--- ENTRIES PROVIDED Enclosed Below ---
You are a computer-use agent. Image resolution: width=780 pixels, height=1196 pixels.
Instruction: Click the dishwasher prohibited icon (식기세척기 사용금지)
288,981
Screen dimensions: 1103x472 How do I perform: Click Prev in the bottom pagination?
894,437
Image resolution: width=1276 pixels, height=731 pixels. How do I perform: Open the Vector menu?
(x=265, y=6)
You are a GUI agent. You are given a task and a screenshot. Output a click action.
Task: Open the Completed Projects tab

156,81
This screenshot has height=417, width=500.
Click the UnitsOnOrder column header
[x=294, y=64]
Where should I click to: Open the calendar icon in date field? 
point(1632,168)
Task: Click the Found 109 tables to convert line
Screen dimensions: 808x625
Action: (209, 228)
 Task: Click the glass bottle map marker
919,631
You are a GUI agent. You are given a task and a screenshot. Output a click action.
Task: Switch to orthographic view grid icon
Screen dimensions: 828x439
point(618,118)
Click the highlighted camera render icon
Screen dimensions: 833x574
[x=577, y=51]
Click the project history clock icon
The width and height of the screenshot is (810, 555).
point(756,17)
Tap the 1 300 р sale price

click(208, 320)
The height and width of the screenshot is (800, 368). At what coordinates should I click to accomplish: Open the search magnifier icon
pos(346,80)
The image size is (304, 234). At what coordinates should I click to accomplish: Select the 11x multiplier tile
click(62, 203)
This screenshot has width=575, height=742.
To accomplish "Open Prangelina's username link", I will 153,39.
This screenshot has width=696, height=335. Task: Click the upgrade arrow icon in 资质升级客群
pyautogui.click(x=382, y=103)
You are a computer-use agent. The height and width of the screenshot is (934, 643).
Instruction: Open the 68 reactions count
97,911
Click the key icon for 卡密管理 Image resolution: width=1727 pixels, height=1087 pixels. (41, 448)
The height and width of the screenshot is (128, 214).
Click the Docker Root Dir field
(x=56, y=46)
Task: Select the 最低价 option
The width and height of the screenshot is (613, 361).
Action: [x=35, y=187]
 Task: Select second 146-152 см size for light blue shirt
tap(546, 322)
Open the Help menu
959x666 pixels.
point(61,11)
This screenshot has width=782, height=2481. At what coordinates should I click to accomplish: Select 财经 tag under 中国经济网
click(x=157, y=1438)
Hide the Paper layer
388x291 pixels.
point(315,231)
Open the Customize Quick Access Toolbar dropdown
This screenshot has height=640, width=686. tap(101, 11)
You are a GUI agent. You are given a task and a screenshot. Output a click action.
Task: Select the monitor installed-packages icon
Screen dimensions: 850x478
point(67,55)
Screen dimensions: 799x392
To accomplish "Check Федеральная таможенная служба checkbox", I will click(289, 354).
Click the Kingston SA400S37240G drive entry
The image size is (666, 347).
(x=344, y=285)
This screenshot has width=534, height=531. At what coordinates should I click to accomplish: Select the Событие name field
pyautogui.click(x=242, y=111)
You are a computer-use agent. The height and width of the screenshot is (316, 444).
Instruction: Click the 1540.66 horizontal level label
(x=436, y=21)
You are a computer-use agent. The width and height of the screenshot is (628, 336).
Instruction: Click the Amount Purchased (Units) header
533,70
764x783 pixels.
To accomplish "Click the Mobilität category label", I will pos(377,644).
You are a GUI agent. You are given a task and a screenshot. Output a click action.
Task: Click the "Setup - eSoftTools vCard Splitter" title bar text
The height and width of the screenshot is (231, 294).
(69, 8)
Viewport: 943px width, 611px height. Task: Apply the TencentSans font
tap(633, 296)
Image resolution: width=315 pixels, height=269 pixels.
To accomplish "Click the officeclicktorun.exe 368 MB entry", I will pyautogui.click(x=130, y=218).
--- End of Enclosed ENTRIES PROVIDED ---
= EXERCISE DESCRIPTION =
Type out the records above again, exactly the same.

= ANSWER SPACE =
You are a computer-use agent. Image resolution: width=780 pixels, height=1196 pixels.
Instruction: Click the dishwasher prohibited icon (식기세척기 사용금지)
288,981
Screen dimensions: 1103x472 How do I perform: Click Prev in the bottom pagination?
894,437
Image resolution: width=1276 pixels, height=731 pixels. How do I perform: Open the Vector menu?
(x=265, y=6)
You are a GUI agent. You are given a task and a screenshot. Output a click action.
Task: Open the Completed Projects tab

156,81
This screenshot has height=417, width=500.
Click the UnitsOnOrder column header
[x=294, y=64]
Where should I click to: Open the calendar icon in date field? 
point(1632,168)
Task: Click the Found 109 tables to convert line
Screen dimensions: 808x625
Action: (209, 228)
 Task: Click the glass bottle map marker
919,631
You are a GUI agent. You are given a task and a screenshot. Output a click action.
Task: Switch to orthographic view grid icon
Screen dimensions: 828x439
point(618,118)
Click the highlighted camera render icon
Screen dimensions: 833x574
[x=577, y=51]
Click the project history clock icon
The width and height of the screenshot is (810, 555).
point(756,17)
Tap the 1 300 р sale price

click(208, 320)
The height and width of the screenshot is (800, 368). At what coordinates should I click to accomplish: Open the search magnifier icon
pos(346,80)
The image size is (304, 234). At what coordinates should I click to accomplish: Select the 11x multiplier tile
click(62, 203)
This screenshot has width=575, height=742.
To accomplish "Open Prangelina's username link", I will 153,39.
This screenshot has width=696, height=335. Task: Click the upgrade arrow icon in 资质升级客群
pyautogui.click(x=382, y=103)
You are a computer-use agent. The height and width of the screenshot is (934, 643).
Instruction: Open the 68 reactions count
97,911
Click the key icon for 卡密管理 Image resolution: width=1727 pixels, height=1087 pixels. (41, 448)
The height and width of the screenshot is (128, 214).
Click the Docker Root Dir field
(x=56, y=46)
Task: Select the 最低价 option
The width and height of the screenshot is (613, 361).
Action: [x=35, y=187]
 Task: Select second 146-152 см size for light blue shirt
tap(546, 322)
Open the Help menu
959x666 pixels.
point(61,11)
This screenshot has width=782, height=2481. At what coordinates should I click to accomplish: Select 财经 tag under 中国经济网
click(x=157, y=1438)
Hide the Paper layer
388x291 pixels.
point(315,231)
Open the Customize Quick Access Toolbar dropdown
This screenshot has height=640, width=686. tap(101, 11)
You are a GUI agent. You are given a task and a screenshot. Output a click action.
Task: Select the monitor installed-packages icon
Screen dimensions: 850x478
point(67,55)
Screen dimensions: 799x392
To accomplish "Check Федеральная таможенная служба checkbox", I will click(289, 354).
Click the Kingston SA400S37240G drive entry
The image size is (666, 347).
(x=344, y=285)
This screenshot has width=534, height=531. At what coordinates should I click to accomplish: Select the Событие name field
pyautogui.click(x=242, y=111)
You are a computer-use agent. The height and width of the screenshot is (316, 444).
Instruction: Click the 1540.66 horizontal level label
(x=436, y=21)
You are a computer-use agent. The width and height of the screenshot is (628, 336).
Instruction: Click the Amount Purchased (Units) header
533,70
764x783 pixels.
To accomplish "Click the Mobilität category label", I will pos(377,644).
You are a GUI agent. You are given a task and a screenshot. Output a click action.
Task: Click the "Setup - eSoftTools vCard Splitter" title bar text
The height and width of the screenshot is (231, 294).
(69, 8)
Viewport: 943px width, 611px height. Task: Apply the TencentSans font
tap(633, 296)
Image resolution: width=315 pixels, height=269 pixels.
To accomplish "Click the officeclicktorun.exe 368 MB entry", I will pyautogui.click(x=130, y=218).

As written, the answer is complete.